Collected data entries:
==================================================
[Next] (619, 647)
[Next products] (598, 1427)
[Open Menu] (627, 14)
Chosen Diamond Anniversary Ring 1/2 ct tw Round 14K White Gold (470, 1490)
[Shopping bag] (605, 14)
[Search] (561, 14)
==================================================
What you have to do: Set all of the entries down again, exactly as they were given.

Response to the task:
[Next] (619, 647)
[Next products] (598, 1427)
[Open Menu] (627, 14)
Chosen Diamond Anniversary Ring 1/2 ct tw Round 14K White Gold (470, 1490)
[Shopping bag] (605, 14)
[Search] (561, 14)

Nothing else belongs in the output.